Zehn Jahre sind vergangen seit dieses Identifikationssystem, das sich Hofer und La Hong mit Camp David, Desigual und wie sie alle heißen, teilten, an der Spitze seiner Macht war. Damals war alles voller keck geschlungener Schals in Petrol, heute sind andere konkurrenzfähige Methoden der Selbstverortung hinzugekommen – allen voran das Spiel mit Authentizität, Ursprungsverbundenheit und Stabilität. Ganz unabhängig vom Diskurs um das Klima scheint unsere Welt kleiner geworden zu sein. Das Repräsentative muss man nicht mehr in der Ferne suchen, man wird vielmehr im Einfachen, Unscheinbaren und Robusten fündig, das man bisher gleich um die Ecke übersehen hatte. Es erübrigt sich hinzuzufügen, dass es sich dabei schwerlich um eine tatsächliche Besinnung, sondern um eine erneute Konstruktion handelt. Die Distanz des konsumierenden Subjekts zu den ihm vorgespiegelten Welten ist sowohl in Richtung der dekadenten Freuden als auch der authentischen Werte bequem.
Vielmehr ist es lediglich eine Verschiebung, wenn anstelle des Ankleidens, um jemand anderes, Besseres zu werden, die Verwirklichung im Eigenen tritt. Das kann seine Ausformung im Authentisch-Bodenständig-Heimischen finden, aber auch in einer Hyperindividualisierung des Marketings, also der Reduzierung der Zielgruppe auf eine einzelne Person. Marken von Weekday bis Ikea bieten inzwischen das Bedrucken, Besticken und Gravieren auf KundInnenwunsch an, die über unser Treiben auf Social Media gewonnenen Daten ermöglichen eine zunehmend präzisere Einflussnahme auf unser Konsumverhalten und hinter jeder Ecke lauern Micro-Influencer, die das gleiche Leben zu leben scheinen wie man selbst. Einen etwas weniger überbeschleunigten Ausdruck findet diese Entwicklung in der Popularität von Merch: Wir schmücken uns mit unseren eigenen, in Logos gegossenen Vorlieben, Überzeugungen und Kaufentscheidungen und schaffen damit so etwas wie eine nur von einer einzigen Person getragene Uniform.
Hofer wird mittlerweile stark mit seiner Bio-Linie »Zurück zum Ursprung« verbunden.

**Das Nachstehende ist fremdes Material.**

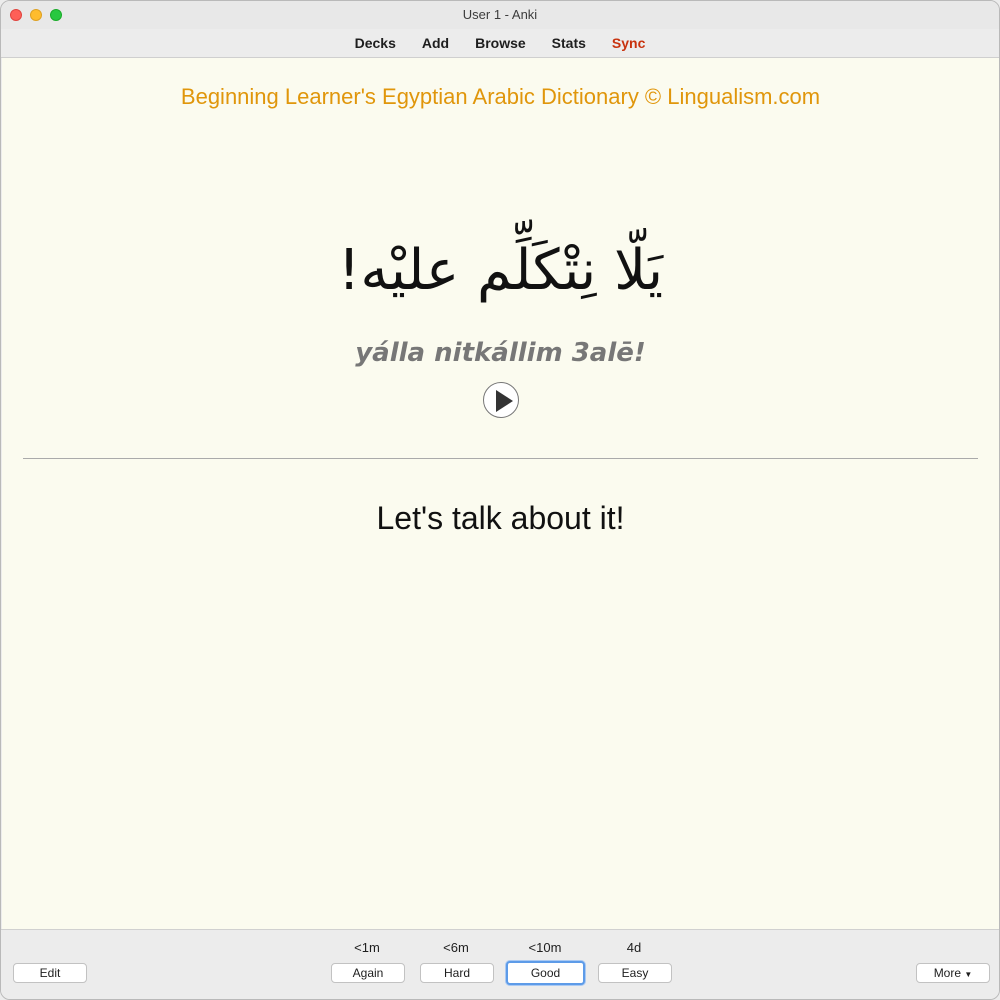  I want to click on more-button: More ▼, so click(953, 973).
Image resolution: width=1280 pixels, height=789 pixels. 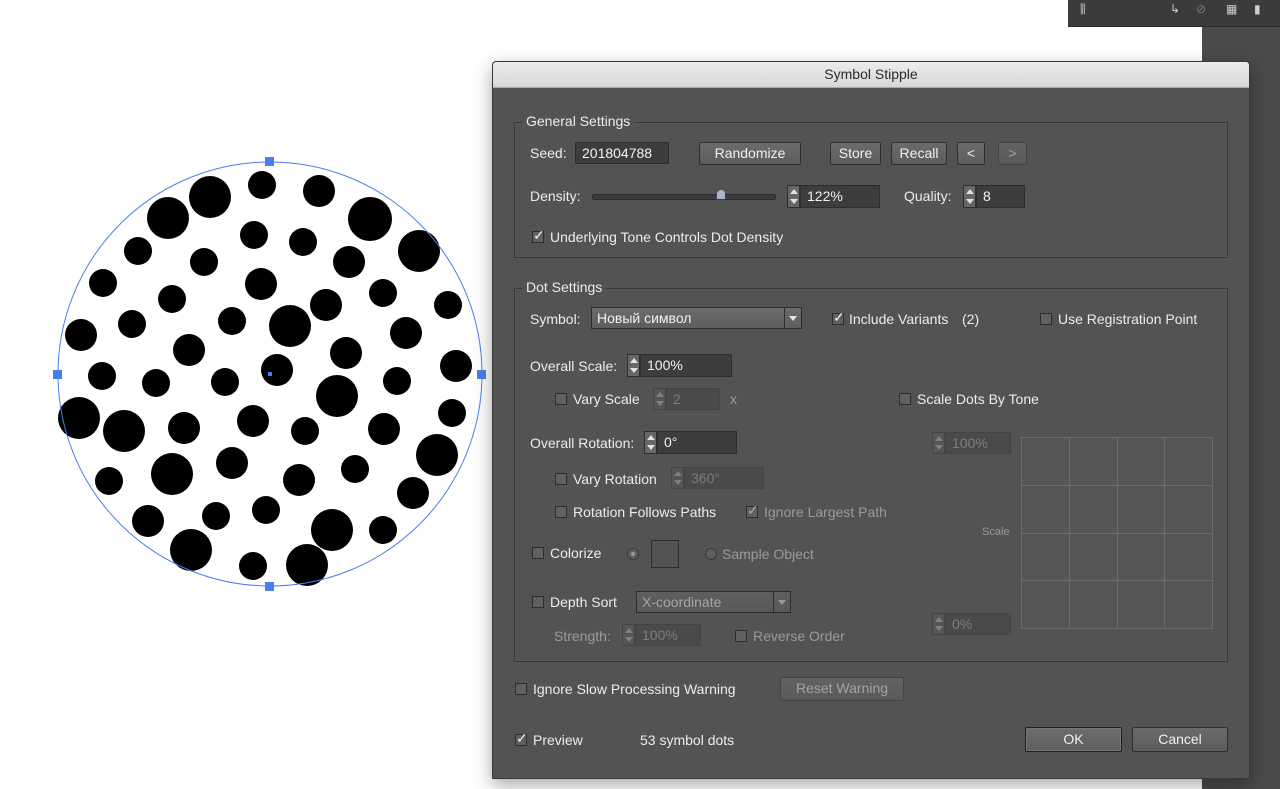 I want to click on vary-scale-checkbox, so click(x=561, y=399).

Die La-Hong-Kollaboration hingegen ist vergessen. Das heute bei Hofer immer wieder erhältliche Gewand fällt größtenteils in die drei Kategorien Sport, Arbeit und Trachtiges, mit den jeweils daraus abgeleiteten Ausformungen für den bodenlosen Mischkessel der Alltagskleidung. Egal, ob es um krachlederne oder überindividualisierte Authentizität geht: Man zieht sich an, um zu zeigen, dass man etwas Sinnvolles tut, und nicht mehr, um die eigene Untätigkeit stolz augenscheinlich zu machen. Engelbert Strauss, Barbour, Dr. Martens und alle Sportmarken versinnbildlichen die Nostalgie der letzten Generation vor der vollständigen Automatisierung, die sich selbst ihrer Vita activa versichern muss. Anderswo wird schon die Zukunft geprobt: Der endlose Strom parametrisch erzeugter und virtuell vermarkteter Sneakers – ob »ugly« oder »dad« – könnte genauso gut nach einem menschenfreundlichen AI-Takeover fließen.